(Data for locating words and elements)
==================================================

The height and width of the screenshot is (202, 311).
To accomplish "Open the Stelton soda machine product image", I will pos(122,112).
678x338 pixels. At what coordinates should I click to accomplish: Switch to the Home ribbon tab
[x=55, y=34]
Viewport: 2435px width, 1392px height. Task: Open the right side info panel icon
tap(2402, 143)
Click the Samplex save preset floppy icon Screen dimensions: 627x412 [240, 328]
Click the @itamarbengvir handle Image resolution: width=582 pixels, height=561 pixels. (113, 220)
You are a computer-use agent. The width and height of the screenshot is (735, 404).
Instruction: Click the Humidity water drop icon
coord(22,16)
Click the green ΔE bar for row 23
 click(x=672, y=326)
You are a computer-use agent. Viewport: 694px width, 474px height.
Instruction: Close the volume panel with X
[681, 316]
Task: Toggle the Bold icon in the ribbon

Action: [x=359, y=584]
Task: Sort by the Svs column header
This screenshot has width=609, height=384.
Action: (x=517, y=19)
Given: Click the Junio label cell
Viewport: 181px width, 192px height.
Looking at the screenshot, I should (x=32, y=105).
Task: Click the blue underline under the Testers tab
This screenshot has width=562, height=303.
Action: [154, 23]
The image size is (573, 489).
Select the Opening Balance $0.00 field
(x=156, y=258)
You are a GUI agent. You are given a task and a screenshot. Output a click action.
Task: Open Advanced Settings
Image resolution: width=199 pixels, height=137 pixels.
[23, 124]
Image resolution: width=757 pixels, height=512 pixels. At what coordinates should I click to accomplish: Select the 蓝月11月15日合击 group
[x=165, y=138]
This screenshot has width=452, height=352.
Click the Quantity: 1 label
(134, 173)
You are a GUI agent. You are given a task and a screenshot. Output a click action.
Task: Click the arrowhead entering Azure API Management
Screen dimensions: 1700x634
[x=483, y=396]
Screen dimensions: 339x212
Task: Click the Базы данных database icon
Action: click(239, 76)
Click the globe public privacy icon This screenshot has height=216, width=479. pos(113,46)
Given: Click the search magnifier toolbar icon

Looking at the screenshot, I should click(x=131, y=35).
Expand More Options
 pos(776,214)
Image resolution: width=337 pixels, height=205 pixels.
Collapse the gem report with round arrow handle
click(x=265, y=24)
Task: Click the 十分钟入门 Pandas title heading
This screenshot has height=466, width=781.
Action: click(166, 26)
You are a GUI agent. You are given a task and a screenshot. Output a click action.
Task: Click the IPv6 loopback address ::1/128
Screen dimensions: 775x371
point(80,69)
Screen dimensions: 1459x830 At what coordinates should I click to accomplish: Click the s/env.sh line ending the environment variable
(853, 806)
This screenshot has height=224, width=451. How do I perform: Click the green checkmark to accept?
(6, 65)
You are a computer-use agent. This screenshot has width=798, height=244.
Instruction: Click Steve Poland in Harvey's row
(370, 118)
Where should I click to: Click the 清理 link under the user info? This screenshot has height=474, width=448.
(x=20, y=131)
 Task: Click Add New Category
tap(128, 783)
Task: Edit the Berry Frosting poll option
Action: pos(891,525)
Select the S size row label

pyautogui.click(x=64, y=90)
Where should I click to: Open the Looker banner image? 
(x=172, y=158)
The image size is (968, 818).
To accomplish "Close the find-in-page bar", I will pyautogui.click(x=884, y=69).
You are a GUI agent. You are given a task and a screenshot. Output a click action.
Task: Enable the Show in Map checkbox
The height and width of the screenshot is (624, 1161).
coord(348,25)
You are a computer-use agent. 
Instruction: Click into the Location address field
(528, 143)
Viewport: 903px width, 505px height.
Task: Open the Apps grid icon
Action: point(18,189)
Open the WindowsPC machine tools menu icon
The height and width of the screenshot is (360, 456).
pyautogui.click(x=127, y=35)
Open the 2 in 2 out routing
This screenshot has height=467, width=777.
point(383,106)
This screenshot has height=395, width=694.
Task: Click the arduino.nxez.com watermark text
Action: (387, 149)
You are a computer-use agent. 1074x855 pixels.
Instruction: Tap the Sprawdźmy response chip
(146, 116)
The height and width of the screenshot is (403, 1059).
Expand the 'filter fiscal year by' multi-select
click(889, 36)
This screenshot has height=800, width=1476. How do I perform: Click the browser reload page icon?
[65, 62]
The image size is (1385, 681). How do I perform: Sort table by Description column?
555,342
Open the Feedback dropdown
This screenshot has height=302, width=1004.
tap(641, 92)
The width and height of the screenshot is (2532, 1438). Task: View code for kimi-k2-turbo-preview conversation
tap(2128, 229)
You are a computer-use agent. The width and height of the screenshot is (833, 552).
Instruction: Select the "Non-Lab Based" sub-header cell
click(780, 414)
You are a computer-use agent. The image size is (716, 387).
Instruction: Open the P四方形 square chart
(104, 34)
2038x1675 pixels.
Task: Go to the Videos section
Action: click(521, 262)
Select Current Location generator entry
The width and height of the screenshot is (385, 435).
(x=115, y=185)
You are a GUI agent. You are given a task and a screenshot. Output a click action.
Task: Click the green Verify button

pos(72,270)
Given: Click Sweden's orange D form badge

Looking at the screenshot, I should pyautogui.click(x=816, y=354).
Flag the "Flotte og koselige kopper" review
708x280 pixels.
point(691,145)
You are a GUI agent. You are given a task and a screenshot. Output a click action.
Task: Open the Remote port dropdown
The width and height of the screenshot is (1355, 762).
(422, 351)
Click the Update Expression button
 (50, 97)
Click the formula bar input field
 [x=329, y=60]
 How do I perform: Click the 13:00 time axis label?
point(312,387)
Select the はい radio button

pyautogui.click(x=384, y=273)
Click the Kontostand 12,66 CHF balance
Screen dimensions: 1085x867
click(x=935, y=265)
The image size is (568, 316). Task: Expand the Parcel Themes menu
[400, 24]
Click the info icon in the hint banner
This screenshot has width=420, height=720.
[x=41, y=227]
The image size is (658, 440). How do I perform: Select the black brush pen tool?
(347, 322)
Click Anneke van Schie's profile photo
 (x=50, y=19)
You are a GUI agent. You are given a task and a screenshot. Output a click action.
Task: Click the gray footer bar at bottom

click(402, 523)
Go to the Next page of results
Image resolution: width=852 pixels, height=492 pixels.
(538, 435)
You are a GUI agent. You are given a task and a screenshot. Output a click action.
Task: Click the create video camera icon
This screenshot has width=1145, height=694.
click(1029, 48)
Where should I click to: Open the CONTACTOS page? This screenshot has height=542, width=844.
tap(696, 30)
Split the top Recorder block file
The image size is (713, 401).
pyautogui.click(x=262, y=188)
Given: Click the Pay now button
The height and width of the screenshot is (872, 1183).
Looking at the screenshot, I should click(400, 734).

==================================================

#### [BRIEF]
Write out all of the lines above again, unchanged.

#### [RESULT OF THE EXERCISE]
The height and width of the screenshot is (202, 311).
To accomplish "Open the Stelton soda machine product image", I will pos(122,112).
678x338 pixels. At what coordinates should I click to accomplish: Switch to the Home ribbon tab
[x=55, y=34]
Viewport: 2435px width, 1392px height. Task: Open the right side info panel icon
tap(2402, 143)
Click the Samplex save preset floppy icon Screen dimensions: 627x412 [240, 328]
Click the @itamarbengvir handle Image resolution: width=582 pixels, height=561 pixels. (113, 220)
You are a computer-use agent. The width and height of the screenshot is (735, 404).
Instruction: Click the Humidity water drop icon
coord(22,16)
Click the green ΔE bar for row 23
 click(x=672, y=326)
You are a computer-use agent. Viewport: 694px width, 474px height.
Instruction: Close the volume panel with X
[681, 316]
Task: Toggle the Bold icon in the ribbon

Action: [x=359, y=584]
Task: Sort by the Svs column header
This screenshot has width=609, height=384.
Action: (x=517, y=19)
Given: Click the Junio label cell
Viewport: 181px width, 192px height.
Looking at the screenshot, I should (x=32, y=105).
Task: Click the blue underline under the Testers tab
This screenshot has width=562, height=303.
Action: [154, 23]
The image size is (573, 489).
Select the Opening Balance $0.00 field
(x=156, y=258)
You are a GUI agent. You are given a task and a screenshot. Output a click action.
Task: Open Advanced Settings
Image resolution: width=199 pixels, height=137 pixels.
[23, 124]
Image resolution: width=757 pixels, height=512 pixels. At what coordinates should I click to accomplish: Select the 蓝月11月15日合击 group
[x=165, y=138]
This screenshot has width=452, height=352.
Click the Quantity: 1 label
(134, 173)
You are a GUI agent. You are given a task and a screenshot. Output a click action.
Task: Click the arrowhead entering Azure API Management
Screen dimensions: 1700x634
[x=483, y=396]
Screen dimensions: 339x212
Task: Click the Базы данных database icon
Action: click(239, 76)
Click the globe public privacy icon This screenshot has height=216, width=479. pos(113,46)
Given: Click the search magnifier toolbar icon

Looking at the screenshot, I should click(x=131, y=35).
Expand More Options
 pos(776,214)
Image resolution: width=337 pixels, height=205 pixels.
Collapse the gem report with round arrow handle
click(x=265, y=24)
Task: Click the 十分钟入门 Pandas title heading
This screenshot has height=466, width=781.
Action: click(166, 26)
You are a GUI agent. You are given a task and a screenshot. Output a click action.
Task: Click the IPv6 loopback address ::1/128
Screen dimensions: 775x371
point(80,69)
Screen dimensions: 1459x830 At what coordinates should I click to accomplish: Click the s/env.sh line ending the environment variable
(853, 806)
This screenshot has height=224, width=451. How do I perform: Click the green checkmark to accept?
(6, 65)
You are a computer-use agent. This screenshot has width=798, height=244.
Instruction: Click Steve Poland in Harvey's row
(370, 118)
Where should I click to: Click the 清理 link under the user info? This screenshot has height=474, width=448.
(x=20, y=131)
 Task: Click Add New Category
tap(128, 783)
Task: Edit the Berry Frosting poll option
Action: pos(891,525)
Select the S size row label

pyautogui.click(x=64, y=90)
Where should I click to: Open the Looker banner image? 
(x=172, y=158)
The image size is (968, 818).
To accomplish "Close the find-in-page bar", I will pyautogui.click(x=884, y=69).
You are a GUI agent. You are given a task and a screenshot. Output a click action.
Task: Enable the Show in Map checkbox
The height and width of the screenshot is (624, 1161).
coord(348,25)
You are a computer-use agent. 
Instruction: Click into the Location address field
(528, 143)
Viewport: 903px width, 505px height.
Task: Open the Apps grid icon
Action: point(18,189)
Open the WindowsPC machine tools menu icon
The height and width of the screenshot is (360, 456).
pyautogui.click(x=127, y=35)
Open the 2 in 2 out routing
This screenshot has height=467, width=777.
point(383,106)
This screenshot has height=395, width=694.
Task: Click the arduino.nxez.com watermark text
Action: (387, 149)
You are a computer-use agent. 1074x855 pixels.
Instruction: Tap the Sprawdźmy response chip
(146, 116)
The height and width of the screenshot is (403, 1059).
Expand the 'filter fiscal year by' multi-select
click(889, 36)
This screenshot has height=800, width=1476. How do I perform: Click the browser reload page icon?
[65, 62]
The image size is (1385, 681). How do I perform: Sort table by Description column?
555,342
Open the Feedback dropdown
This screenshot has height=302, width=1004.
tap(641, 92)
The width and height of the screenshot is (2532, 1438). Task: View code for kimi-k2-turbo-preview conversation
tap(2128, 229)
You are a computer-use agent. The width and height of the screenshot is (833, 552).
Instruction: Select the "Non-Lab Based" sub-header cell
click(780, 414)
You are a computer-use agent. The image size is (716, 387).
Instruction: Open the P四方形 square chart
(104, 34)
2038x1675 pixels.
Task: Go to the Videos section
Action: click(521, 262)
Select Current Location generator entry
The width and height of the screenshot is (385, 435).
(x=115, y=185)
You are a GUI agent. You are given a task and a screenshot. Output a click action.
Task: Click the green Verify button

pos(72,270)
Given: Click Sweden's orange D form badge

Looking at the screenshot, I should pyautogui.click(x=816, y=354).
Flag the "Flotte og koselige kopper" review
708x280 pixels.
point(691,145)
You are a GUI agent. You are given a task and a screenshot. Output a click action.
Task: Open the Remote port dropdown
The width and height of the screenshot is (1355, 762).
(422, 351)
Click the Update Expression button
 (50, 97)
Click the formula bar input field
 [x=329, y=60]
 How do I perform: Click the 13:00 time axis label?
point(312,387)
Select the はい radio button

pyautogui.click(x=384, y=273)
Click the Kontostand 12,66 CHF balance
Screen dimensions: 1085x867
click(x=935, y=265)
The image size is (568, 316). Task: Expand the Parcel Themes menu
[400, 24]
Click the info icon in the hint banner
This screenshot has width=420, height=720.
[x=41, y=227]
The image size is (658, 440). How do I perform: Select the black brush pen tool?
(347, 322)
Click Anneke van Schie's profile photo
 (x=50, y=19)
You are a GUI agent. You are given a task and a screenshot. Output a click action.
Task: Click the gray footer bar at bottom

click(402, 523)
Go to the Next page of results
Image resolution: width=852 pixels, height=492 pixels.
(538, 435)
You are a GUI agent. You are given a task and a screenshot. Output a click action.
Task: Click the create video camera icon
This screenshot has width=1145, height=694.
click(1029, 48)
Where should I click to: Open the CONTACTOS page? This screenshot has height=542, width=844.
tap(696, 30)
Split the top Recorder block file
The image size is (713, 401).
pyautogui.click(x=262, y=188)
Given: Click the Pay now button
The height and width of the screenshot is (872, 1183).
Looking at the screenshot, I should click(400, 734).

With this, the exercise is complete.